══ Data supplied

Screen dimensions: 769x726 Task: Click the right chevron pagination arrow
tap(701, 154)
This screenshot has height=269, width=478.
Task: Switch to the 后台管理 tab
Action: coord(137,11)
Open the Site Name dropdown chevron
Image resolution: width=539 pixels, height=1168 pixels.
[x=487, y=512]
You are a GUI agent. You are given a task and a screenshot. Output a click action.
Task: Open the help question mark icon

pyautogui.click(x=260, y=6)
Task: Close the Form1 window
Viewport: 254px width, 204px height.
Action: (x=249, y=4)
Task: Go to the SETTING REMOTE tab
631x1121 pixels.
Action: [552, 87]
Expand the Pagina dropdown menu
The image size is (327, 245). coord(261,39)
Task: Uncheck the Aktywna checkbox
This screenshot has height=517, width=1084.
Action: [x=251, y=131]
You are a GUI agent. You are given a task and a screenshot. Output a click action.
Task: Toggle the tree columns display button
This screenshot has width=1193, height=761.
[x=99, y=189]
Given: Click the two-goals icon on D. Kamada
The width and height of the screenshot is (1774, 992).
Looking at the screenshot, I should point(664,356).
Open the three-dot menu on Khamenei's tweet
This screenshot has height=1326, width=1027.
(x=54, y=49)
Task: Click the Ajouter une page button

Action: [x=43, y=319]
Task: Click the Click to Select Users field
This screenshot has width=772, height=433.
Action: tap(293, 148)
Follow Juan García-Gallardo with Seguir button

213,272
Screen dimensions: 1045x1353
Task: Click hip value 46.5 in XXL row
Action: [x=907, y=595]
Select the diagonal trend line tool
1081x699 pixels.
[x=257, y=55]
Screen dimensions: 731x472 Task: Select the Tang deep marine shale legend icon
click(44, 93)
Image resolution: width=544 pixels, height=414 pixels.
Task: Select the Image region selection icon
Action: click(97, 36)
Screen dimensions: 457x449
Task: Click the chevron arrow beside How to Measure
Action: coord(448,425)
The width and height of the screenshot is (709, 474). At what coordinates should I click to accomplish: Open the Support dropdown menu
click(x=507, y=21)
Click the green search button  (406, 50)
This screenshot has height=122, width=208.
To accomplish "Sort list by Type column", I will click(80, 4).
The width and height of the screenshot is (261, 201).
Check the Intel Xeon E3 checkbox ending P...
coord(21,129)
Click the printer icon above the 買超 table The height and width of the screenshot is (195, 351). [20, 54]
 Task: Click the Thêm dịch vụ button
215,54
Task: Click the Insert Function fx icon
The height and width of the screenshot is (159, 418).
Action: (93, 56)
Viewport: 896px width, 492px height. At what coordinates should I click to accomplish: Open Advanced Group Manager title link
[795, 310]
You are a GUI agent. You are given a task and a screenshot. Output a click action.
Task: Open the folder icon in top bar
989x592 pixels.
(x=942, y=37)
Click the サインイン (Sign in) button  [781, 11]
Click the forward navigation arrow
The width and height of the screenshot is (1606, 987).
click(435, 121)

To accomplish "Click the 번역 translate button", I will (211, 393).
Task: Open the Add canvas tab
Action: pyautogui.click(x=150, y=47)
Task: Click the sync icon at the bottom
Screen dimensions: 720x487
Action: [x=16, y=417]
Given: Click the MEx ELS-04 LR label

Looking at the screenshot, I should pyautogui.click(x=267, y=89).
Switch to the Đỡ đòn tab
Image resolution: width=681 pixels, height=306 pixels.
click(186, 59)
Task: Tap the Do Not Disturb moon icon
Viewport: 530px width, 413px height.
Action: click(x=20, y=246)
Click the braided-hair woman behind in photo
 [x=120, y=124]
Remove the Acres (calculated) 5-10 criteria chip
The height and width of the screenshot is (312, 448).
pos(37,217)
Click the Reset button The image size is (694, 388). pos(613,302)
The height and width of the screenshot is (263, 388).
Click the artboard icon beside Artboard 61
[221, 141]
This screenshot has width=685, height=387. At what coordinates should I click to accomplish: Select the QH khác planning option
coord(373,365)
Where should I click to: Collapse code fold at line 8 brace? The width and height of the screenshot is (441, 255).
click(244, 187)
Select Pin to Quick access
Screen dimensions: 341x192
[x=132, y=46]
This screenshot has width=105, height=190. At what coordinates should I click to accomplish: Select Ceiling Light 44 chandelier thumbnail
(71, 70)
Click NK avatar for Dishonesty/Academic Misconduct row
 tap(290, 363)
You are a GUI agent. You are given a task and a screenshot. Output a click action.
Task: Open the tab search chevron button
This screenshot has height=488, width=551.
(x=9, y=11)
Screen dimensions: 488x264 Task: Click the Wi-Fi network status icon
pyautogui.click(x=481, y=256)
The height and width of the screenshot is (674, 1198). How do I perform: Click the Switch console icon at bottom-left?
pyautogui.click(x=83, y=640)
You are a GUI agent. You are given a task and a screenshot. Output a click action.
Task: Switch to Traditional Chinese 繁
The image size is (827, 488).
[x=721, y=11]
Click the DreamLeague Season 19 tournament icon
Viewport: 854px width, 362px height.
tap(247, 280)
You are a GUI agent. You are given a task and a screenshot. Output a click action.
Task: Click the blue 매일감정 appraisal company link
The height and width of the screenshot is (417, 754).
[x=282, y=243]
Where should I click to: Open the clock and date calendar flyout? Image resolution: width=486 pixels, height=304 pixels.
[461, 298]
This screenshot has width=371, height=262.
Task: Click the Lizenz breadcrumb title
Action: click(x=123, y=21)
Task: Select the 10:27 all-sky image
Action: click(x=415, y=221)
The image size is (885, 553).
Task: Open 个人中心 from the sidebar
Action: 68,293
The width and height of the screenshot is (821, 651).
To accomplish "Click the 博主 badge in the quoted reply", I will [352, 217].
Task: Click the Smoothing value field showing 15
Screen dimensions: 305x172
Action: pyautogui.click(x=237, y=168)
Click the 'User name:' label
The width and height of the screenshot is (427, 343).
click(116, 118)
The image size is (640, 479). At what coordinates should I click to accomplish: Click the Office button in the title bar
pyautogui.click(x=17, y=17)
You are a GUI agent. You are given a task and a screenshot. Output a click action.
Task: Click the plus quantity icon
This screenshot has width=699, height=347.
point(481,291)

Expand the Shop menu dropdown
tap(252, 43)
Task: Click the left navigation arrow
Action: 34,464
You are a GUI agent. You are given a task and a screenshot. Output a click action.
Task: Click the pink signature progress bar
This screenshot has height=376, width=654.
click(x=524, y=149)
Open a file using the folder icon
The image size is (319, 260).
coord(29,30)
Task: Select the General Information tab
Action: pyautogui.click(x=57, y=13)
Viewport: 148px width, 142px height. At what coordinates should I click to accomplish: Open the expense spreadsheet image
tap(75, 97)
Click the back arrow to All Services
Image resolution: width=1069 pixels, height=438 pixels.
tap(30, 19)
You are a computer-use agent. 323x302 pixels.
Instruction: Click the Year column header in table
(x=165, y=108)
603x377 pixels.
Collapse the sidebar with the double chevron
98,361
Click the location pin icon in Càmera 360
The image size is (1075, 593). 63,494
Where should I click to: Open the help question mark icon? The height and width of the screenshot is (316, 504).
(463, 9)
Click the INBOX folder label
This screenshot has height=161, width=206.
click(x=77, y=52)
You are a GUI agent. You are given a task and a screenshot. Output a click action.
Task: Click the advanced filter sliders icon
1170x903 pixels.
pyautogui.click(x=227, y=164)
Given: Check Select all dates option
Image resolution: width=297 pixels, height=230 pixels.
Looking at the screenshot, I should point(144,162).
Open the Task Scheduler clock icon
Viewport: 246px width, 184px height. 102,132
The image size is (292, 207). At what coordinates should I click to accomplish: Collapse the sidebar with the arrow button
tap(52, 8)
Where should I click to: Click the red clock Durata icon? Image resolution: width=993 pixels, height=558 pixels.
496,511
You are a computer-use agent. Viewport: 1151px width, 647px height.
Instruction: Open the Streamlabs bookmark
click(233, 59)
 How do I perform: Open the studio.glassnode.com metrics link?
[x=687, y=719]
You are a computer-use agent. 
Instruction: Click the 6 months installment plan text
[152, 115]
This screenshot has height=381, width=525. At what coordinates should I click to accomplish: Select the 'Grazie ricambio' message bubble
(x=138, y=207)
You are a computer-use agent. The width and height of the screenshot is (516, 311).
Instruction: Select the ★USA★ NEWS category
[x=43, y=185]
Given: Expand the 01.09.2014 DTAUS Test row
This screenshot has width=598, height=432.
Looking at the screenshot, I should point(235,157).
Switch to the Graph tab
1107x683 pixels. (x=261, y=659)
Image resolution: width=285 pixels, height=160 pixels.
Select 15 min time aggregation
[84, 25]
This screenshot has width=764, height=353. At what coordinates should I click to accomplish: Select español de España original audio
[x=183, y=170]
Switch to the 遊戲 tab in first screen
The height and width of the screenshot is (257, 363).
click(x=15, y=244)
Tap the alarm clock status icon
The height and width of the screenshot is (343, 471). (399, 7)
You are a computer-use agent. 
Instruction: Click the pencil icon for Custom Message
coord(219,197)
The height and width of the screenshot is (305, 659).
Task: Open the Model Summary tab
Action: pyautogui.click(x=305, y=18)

════

- [What you need to do]: Every line above that contains "field" counts once. Give the number of those lines and nothing more.

- [Response to the task]: 2